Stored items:

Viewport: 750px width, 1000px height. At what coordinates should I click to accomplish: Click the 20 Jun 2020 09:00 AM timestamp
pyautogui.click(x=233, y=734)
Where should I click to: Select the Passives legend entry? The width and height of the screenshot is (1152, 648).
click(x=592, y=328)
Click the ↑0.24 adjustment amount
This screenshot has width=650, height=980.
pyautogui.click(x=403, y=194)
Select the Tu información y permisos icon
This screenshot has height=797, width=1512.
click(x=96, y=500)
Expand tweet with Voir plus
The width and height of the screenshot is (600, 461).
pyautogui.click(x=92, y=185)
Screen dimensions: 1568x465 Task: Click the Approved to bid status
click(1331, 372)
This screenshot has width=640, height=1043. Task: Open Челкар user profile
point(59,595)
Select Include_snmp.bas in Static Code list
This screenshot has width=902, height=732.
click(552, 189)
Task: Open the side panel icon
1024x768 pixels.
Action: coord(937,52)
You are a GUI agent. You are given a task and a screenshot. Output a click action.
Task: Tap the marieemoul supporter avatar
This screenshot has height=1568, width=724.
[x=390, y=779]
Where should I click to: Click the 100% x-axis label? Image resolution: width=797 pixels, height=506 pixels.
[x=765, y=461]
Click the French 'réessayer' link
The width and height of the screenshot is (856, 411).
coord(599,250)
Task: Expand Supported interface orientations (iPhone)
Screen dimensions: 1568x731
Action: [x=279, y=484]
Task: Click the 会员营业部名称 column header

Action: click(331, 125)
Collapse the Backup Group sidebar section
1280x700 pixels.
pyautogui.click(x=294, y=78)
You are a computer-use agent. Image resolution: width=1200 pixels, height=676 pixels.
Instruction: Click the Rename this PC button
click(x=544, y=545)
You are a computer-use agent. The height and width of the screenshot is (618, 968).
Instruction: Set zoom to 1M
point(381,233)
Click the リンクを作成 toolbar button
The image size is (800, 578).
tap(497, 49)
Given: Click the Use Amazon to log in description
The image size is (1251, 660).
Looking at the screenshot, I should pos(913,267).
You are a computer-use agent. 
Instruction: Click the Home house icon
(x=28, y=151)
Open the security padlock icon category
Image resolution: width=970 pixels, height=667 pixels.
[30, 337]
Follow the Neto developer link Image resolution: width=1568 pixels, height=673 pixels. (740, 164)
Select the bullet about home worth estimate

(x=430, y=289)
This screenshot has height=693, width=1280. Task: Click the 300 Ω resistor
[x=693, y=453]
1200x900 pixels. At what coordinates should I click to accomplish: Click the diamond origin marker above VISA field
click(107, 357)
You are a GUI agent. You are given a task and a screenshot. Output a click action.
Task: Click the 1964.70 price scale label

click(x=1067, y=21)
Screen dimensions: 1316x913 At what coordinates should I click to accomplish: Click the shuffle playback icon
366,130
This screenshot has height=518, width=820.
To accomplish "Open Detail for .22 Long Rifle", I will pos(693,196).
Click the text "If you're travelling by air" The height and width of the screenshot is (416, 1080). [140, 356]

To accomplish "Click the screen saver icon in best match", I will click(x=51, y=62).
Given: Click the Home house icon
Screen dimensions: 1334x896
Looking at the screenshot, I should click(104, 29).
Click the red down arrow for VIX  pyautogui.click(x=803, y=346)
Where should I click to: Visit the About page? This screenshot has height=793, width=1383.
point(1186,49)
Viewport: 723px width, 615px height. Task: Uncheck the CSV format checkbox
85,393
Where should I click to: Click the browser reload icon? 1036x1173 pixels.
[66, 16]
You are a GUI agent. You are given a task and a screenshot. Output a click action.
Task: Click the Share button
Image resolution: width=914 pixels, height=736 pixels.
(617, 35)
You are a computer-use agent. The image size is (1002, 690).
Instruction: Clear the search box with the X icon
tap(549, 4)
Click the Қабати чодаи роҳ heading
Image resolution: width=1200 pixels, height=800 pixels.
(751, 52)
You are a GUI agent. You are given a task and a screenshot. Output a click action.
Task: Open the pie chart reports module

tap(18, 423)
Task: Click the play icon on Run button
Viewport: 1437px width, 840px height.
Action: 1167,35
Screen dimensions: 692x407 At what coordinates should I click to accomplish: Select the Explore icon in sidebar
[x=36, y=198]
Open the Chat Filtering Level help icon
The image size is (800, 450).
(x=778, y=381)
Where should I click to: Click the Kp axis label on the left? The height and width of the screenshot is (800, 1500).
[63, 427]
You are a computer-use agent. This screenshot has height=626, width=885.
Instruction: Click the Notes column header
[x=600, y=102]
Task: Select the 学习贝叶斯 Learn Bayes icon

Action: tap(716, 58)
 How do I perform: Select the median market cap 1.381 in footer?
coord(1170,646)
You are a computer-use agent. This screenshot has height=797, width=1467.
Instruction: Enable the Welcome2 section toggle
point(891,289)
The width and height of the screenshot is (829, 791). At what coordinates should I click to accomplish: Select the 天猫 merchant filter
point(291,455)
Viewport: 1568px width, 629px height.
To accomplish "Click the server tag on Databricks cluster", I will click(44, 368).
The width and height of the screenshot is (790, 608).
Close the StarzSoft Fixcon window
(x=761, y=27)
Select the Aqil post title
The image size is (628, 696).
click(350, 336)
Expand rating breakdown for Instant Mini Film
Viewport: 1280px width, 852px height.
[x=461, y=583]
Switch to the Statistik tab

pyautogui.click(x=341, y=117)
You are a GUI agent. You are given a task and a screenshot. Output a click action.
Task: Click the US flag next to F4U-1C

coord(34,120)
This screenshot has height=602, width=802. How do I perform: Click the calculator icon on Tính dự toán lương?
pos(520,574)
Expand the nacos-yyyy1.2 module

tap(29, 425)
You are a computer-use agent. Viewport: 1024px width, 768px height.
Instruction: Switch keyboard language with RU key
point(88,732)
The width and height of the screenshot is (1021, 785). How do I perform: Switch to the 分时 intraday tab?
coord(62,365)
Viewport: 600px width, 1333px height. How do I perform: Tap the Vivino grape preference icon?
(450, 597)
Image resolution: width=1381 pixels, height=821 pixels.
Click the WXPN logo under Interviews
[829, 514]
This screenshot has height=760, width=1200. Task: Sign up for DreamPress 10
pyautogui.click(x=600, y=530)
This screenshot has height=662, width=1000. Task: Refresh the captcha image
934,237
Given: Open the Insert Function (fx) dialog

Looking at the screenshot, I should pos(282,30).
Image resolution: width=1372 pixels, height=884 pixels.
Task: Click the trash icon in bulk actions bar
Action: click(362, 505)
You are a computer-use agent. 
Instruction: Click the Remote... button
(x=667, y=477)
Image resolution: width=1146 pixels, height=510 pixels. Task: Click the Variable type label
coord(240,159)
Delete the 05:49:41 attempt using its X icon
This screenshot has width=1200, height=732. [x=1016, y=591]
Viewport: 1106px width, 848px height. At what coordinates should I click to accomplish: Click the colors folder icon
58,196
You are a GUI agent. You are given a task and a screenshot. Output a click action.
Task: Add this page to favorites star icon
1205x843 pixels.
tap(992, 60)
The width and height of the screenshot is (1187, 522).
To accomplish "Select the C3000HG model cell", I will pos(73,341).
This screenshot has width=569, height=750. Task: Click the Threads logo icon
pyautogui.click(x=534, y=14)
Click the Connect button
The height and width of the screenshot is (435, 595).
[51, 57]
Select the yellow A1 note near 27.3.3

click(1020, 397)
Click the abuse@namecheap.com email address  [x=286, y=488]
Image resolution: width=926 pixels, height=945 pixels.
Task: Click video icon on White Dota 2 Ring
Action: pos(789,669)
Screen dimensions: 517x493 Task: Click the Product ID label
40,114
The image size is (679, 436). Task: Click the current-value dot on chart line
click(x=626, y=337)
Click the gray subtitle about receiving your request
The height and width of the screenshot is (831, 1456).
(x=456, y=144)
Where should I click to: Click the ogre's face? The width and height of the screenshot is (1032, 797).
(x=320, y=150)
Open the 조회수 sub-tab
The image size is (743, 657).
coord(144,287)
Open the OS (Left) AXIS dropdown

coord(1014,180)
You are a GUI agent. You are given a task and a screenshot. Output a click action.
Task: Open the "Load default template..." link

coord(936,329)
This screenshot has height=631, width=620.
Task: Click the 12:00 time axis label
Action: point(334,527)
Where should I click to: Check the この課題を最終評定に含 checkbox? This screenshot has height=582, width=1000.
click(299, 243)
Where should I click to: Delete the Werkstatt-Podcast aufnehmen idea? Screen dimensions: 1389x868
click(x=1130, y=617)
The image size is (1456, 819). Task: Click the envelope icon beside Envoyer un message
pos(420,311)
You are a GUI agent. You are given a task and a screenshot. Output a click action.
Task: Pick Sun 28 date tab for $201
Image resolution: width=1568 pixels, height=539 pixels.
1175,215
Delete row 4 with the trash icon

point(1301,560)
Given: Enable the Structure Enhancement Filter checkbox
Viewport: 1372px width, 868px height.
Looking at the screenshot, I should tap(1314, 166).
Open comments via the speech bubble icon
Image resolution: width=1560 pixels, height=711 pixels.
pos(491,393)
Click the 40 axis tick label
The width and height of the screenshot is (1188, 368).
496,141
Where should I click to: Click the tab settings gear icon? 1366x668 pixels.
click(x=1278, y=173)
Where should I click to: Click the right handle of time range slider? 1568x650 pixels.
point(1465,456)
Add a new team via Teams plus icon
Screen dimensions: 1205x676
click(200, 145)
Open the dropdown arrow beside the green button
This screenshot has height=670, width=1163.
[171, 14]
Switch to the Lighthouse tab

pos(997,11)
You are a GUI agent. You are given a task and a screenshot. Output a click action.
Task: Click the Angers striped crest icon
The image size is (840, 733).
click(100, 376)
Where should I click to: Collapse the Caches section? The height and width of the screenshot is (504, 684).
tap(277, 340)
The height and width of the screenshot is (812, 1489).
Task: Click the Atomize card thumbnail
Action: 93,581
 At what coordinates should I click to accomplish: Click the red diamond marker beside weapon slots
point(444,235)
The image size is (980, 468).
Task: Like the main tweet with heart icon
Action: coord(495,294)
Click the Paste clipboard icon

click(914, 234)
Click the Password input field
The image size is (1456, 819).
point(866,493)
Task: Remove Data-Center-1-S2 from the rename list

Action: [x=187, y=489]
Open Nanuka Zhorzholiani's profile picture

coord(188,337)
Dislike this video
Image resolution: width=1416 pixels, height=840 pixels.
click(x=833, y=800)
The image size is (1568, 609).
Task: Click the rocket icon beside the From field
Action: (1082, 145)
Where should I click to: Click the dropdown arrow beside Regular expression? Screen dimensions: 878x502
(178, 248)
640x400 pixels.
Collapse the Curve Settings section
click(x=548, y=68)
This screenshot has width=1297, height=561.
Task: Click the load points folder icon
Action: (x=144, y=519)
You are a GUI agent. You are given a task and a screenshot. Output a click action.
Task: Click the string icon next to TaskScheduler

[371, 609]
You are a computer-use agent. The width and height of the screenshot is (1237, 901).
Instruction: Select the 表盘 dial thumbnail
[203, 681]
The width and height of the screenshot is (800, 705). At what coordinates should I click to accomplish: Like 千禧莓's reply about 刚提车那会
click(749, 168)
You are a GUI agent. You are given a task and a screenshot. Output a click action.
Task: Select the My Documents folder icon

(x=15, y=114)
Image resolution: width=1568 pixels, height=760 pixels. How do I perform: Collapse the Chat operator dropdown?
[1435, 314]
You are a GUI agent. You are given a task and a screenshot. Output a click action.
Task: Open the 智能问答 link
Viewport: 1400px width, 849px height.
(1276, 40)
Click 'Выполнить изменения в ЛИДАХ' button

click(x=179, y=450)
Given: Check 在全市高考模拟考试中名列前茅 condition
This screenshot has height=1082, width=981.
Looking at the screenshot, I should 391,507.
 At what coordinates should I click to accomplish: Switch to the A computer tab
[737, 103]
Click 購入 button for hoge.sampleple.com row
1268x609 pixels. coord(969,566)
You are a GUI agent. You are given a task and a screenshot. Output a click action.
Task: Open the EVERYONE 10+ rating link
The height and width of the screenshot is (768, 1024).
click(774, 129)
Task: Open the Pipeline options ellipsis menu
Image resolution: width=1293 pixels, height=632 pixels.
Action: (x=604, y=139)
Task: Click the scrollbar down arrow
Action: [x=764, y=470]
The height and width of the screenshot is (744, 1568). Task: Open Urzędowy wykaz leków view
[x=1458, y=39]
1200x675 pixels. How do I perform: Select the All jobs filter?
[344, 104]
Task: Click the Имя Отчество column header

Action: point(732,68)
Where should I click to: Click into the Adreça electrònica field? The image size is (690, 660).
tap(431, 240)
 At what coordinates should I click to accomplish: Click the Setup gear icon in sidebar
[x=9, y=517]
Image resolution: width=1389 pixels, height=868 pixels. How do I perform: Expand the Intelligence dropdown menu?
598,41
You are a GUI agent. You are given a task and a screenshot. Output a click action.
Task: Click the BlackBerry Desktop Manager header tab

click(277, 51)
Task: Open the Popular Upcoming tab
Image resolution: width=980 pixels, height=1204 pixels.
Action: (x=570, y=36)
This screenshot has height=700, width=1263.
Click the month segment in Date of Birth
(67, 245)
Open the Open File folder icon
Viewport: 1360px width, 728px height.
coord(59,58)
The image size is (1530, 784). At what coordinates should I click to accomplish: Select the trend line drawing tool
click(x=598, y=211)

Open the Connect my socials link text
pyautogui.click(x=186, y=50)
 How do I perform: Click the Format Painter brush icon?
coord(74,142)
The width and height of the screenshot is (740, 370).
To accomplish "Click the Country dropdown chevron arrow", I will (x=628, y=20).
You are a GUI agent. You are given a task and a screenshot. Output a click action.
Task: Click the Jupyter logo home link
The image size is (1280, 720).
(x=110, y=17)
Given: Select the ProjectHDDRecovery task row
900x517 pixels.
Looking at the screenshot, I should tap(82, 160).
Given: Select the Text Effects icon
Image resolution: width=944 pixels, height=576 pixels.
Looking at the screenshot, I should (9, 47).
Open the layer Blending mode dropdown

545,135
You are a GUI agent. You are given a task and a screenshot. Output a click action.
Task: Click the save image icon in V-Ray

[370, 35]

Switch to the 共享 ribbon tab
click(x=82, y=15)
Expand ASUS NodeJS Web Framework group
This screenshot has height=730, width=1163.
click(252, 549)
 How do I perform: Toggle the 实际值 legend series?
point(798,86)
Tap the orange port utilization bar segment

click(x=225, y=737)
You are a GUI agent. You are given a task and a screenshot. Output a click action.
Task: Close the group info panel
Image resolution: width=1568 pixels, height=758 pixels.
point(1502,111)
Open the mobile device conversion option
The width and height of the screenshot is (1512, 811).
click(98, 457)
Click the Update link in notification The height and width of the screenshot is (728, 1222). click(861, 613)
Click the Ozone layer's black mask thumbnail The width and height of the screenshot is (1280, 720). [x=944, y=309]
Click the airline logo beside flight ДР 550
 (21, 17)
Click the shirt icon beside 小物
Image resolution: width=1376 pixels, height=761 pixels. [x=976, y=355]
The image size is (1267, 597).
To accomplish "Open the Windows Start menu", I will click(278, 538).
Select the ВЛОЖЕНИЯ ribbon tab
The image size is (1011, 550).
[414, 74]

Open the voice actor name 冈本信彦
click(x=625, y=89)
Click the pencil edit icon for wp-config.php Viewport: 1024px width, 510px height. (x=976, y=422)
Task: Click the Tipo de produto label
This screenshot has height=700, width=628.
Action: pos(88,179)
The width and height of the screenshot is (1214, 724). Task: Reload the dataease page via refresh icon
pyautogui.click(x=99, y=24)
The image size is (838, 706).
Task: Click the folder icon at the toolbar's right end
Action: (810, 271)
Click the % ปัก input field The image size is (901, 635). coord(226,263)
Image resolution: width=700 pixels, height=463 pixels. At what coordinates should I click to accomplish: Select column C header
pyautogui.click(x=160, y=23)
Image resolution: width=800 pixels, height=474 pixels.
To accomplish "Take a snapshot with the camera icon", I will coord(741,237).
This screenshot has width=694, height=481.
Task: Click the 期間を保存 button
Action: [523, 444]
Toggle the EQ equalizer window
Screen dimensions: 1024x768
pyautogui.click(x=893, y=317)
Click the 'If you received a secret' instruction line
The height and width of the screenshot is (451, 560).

What is needed> Report each line of the data that includes the string "rating".

Output below>
Expand rating breakdown for Instant Mini Film
Task: Open the EVERYONE 10+ rating link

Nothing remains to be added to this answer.